→ **A FAZER**:
[1] Resuma em duas frases o texto sobre fundamentalismo religioso.
[2] Repita, sem nenhuma alteração, a parte do texto sobre fundamentalismo religioso que começa em "Procession de la" e segue até "de vingança divina.".
[3] De acordo com o texto sobre fundamentalismo religioso, por que a Igreja Batista de Westboro é amplamente conhecida? Responda em uma frase.

→ **TRECHO DO TEXTO**:
┄┄┄┄┄┄┄┄┄┄

Debates

O ambíguo conceito de ‘fundamentalismo’ religioso

Procession de la Ligue sur la place de Grève. Anônimo. Musée Carnavalet, Histoire de Paris. 1590

Na esfera pública, as discussões sobre religião são frequentemente acompanhadas por suposições sobre “fundamentalismo” ou “fundamentalistas”. Não é necessário mergulhar profundamente na mídia para encontrar artigos sobre os chamados fundamentalistas islâmicos que são discutidos ao lado de termos como “extremista” e “terrorista”. Da mesma forma, a palavra “fundamentalista” está associada a certas vertentes do cristianismo que muitas vezes são rotuladas como odiosas, como a infame Igreja Batista de Westboro, amplamente conhecida por sua mensagem de vingança divina.

┄┄┄┄┄┄┄┄┄┄

→ **MATERIAL EXTRAÍDO**:
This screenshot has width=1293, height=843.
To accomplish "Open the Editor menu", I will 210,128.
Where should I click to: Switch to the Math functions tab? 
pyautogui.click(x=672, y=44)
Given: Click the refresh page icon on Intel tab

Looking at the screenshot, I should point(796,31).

┄┄┄┄┄┄┄┄┄┄

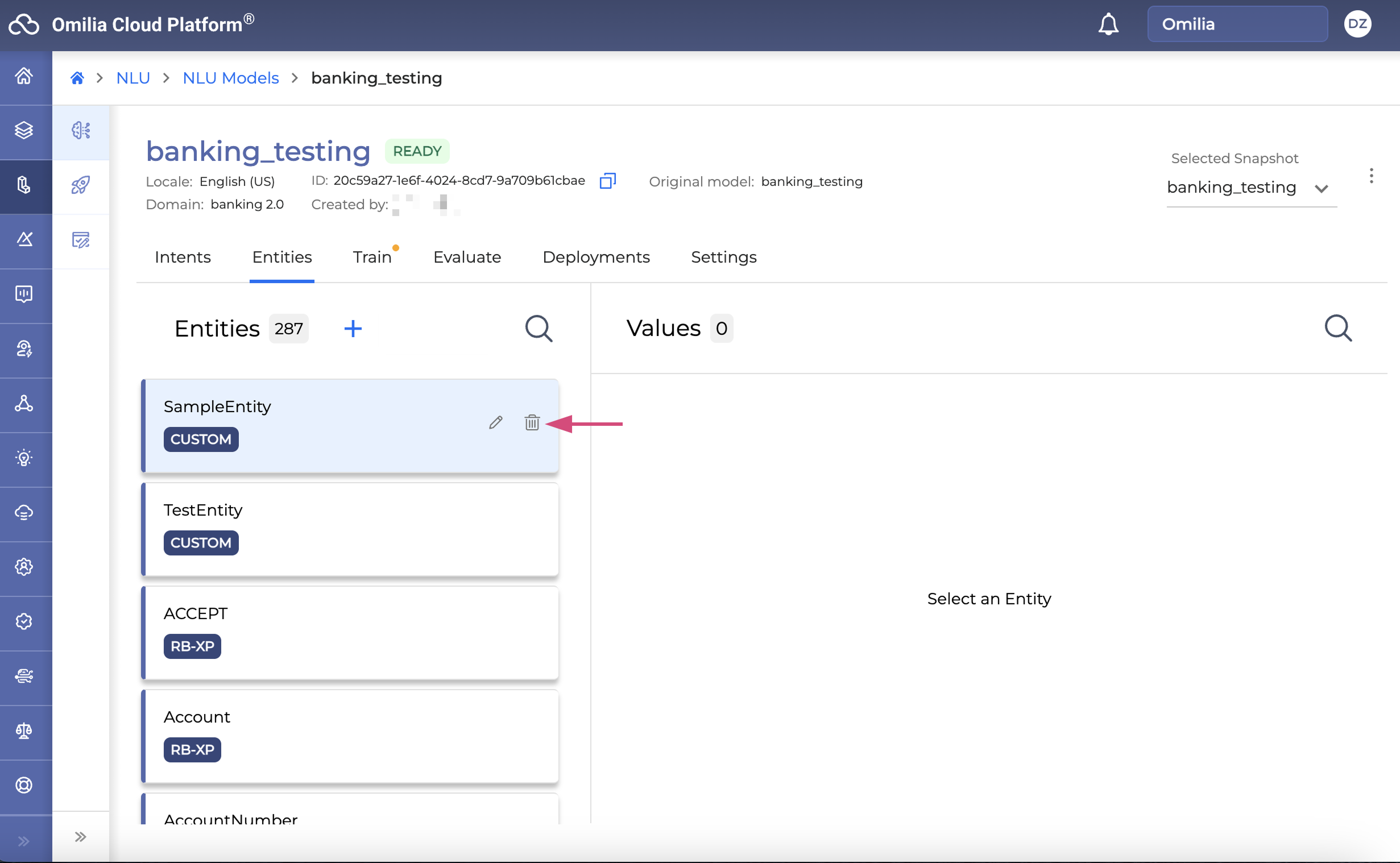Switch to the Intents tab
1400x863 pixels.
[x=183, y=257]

┄┄┄┄┄┄┄┄┄┄

→ **RESPOSTAS DADAS**:
[1] Na esfera pública, as discussões sobre religião costumam vir acompanhadas de suposições sobre "fundamentalismo" ou "fundamentalistas", e a mídia frequentemente trata os chamados fundamentalistas islâmicos ao lado de termos como "extremista" e "terrorista". A palavra "fundamentalista" também se associa a vertentes do cristianismo muitas vezes rotuladas como odiosas, como a Igreja Batista de Westboro, conhecida por sua mensagem de vingança divina.

[2]
Procession de la Ligue sur la place de Grève. Anônimo. Musée Carnavalet, Histoire de Paris. 1590

Na esfera pública, as discussões sobre religião são frequentemente acompanhadas por suposições sobre “fundamentalismo” ou “fundamentalistas”. Não é necessário mergulhar profundamente na mídia para encontrar artigos sobre os chamados fundamentalistas islâmicos que são discutidos ao lado de termos como “extremista” e “terrorista”. Da mesma forma, a palavra “fundamentalista” está associada a certas vertentes do cristianismo que muitas vezes são rotuladas como odiosas, como a infame Igreja Batista de Westboro, amplamente conhecida por sua mensagem de vingança divina.

[3] A Igreja Batista de Westboro é amplamente conhecida por sua mensagem de vingança divina.